## [RECORDS FOR THE TASK]
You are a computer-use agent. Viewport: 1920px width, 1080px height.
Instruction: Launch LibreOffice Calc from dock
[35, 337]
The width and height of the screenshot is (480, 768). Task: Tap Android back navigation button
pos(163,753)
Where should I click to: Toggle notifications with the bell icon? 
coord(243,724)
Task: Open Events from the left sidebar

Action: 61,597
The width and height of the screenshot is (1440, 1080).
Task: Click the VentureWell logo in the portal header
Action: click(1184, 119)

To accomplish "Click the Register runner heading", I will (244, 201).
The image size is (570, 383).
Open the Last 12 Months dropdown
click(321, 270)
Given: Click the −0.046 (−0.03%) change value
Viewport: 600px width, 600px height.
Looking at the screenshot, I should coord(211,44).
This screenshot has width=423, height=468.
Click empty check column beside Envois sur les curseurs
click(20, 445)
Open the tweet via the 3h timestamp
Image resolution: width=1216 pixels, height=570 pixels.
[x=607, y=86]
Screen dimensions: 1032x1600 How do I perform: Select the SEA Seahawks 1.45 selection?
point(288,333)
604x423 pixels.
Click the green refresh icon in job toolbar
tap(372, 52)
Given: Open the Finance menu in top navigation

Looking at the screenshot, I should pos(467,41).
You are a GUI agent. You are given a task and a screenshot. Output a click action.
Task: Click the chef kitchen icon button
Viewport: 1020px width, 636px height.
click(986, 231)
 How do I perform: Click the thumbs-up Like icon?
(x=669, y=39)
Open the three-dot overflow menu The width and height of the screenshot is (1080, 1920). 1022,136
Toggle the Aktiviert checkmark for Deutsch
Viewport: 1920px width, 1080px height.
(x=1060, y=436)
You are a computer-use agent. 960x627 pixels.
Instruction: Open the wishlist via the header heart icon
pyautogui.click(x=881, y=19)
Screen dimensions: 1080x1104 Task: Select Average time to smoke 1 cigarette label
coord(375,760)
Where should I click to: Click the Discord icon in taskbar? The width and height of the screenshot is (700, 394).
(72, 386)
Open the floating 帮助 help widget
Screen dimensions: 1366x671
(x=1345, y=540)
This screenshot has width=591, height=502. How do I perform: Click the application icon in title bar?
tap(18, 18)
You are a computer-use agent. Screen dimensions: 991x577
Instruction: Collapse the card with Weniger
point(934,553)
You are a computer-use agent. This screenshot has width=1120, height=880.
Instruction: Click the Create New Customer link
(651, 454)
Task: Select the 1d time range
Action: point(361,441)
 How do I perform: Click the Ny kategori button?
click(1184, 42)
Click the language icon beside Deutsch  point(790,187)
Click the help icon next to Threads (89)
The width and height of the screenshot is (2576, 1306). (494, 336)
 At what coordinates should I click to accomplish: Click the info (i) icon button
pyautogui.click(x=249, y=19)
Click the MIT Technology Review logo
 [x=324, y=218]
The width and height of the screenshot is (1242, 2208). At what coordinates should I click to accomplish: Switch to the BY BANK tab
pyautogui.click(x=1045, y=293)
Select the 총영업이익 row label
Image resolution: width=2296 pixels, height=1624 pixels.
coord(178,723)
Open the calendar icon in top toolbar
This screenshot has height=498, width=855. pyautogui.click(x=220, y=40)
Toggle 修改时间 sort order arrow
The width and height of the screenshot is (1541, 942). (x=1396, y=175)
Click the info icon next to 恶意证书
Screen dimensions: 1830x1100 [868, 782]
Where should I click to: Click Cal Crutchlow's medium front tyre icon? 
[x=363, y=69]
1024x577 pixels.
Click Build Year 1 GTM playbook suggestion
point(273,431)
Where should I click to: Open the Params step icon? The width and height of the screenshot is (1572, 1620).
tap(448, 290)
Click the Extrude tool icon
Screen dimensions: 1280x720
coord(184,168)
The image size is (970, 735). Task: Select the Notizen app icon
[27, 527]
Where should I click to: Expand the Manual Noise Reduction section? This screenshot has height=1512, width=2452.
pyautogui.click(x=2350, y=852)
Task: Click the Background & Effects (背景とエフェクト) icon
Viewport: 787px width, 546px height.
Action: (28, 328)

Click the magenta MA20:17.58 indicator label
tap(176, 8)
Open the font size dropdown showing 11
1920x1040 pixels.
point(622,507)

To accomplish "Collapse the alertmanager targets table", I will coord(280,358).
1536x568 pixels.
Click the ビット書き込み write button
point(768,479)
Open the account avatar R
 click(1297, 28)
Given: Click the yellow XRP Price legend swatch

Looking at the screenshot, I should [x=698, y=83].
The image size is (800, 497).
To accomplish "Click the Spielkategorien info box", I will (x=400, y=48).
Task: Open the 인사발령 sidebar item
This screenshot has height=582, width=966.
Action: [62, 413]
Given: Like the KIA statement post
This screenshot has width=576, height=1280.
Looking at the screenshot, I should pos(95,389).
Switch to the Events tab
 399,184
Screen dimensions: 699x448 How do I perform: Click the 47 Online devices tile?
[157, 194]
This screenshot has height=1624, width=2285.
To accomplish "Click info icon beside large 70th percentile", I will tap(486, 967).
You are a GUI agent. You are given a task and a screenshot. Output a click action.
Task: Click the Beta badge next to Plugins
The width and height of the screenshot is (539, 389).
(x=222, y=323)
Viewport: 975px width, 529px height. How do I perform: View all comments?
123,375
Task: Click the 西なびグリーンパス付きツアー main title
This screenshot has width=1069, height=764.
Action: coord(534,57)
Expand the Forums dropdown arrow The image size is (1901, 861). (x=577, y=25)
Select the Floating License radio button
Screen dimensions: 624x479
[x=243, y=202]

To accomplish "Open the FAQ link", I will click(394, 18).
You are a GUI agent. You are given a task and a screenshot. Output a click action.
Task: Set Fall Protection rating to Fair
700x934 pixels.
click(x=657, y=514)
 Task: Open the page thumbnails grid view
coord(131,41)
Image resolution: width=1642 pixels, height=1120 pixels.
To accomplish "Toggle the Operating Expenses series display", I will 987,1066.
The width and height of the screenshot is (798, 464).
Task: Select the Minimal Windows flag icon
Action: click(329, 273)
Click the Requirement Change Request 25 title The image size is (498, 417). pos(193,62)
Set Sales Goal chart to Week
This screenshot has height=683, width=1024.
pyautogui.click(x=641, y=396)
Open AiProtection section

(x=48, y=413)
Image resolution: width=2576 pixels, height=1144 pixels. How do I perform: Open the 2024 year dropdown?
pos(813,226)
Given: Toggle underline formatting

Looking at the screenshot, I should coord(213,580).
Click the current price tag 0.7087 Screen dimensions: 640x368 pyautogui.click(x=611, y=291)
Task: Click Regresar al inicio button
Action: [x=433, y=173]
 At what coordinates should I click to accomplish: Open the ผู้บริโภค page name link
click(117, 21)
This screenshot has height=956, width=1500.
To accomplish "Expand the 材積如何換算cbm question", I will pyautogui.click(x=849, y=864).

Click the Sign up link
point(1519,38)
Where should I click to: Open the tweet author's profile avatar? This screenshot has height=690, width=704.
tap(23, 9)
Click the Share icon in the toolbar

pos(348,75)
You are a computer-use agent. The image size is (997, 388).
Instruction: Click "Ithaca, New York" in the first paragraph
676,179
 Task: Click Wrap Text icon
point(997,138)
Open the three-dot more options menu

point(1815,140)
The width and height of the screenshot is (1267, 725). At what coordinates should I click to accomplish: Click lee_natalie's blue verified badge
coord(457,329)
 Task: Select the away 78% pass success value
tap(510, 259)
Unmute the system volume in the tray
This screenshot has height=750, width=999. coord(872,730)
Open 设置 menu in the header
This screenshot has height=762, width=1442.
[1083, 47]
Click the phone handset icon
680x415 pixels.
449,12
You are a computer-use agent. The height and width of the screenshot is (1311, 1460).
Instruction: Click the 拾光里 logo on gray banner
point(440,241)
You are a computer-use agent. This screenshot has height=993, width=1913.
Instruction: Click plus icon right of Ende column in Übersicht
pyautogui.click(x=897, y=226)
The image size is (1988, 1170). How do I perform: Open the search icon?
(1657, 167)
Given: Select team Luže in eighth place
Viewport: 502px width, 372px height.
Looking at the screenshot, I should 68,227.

## [WORK TO COMPLETE]
Quote the stretch of material from the line that contains "Switch to the Events tab" through the line that contains "(x=222, y=323)", reproducing each line verbatim.

## [RESULT]
Switch to the Events tab
 399,184
Screen dimensions: 699x448 How do I perform: Click the 47 Online devices tile?
[157, 194]
This screenshot has height=1624, width=2285.
To accomplish "Click info icon beside large 70th percentile", I will tap(486, 967).
You are a GUI agent. You are given a task and a screenshot. Output a click action.
Task: Click the Beta badge next to Plugins
The width and height of the screenshot is (539, 389).
(x=222, y=323)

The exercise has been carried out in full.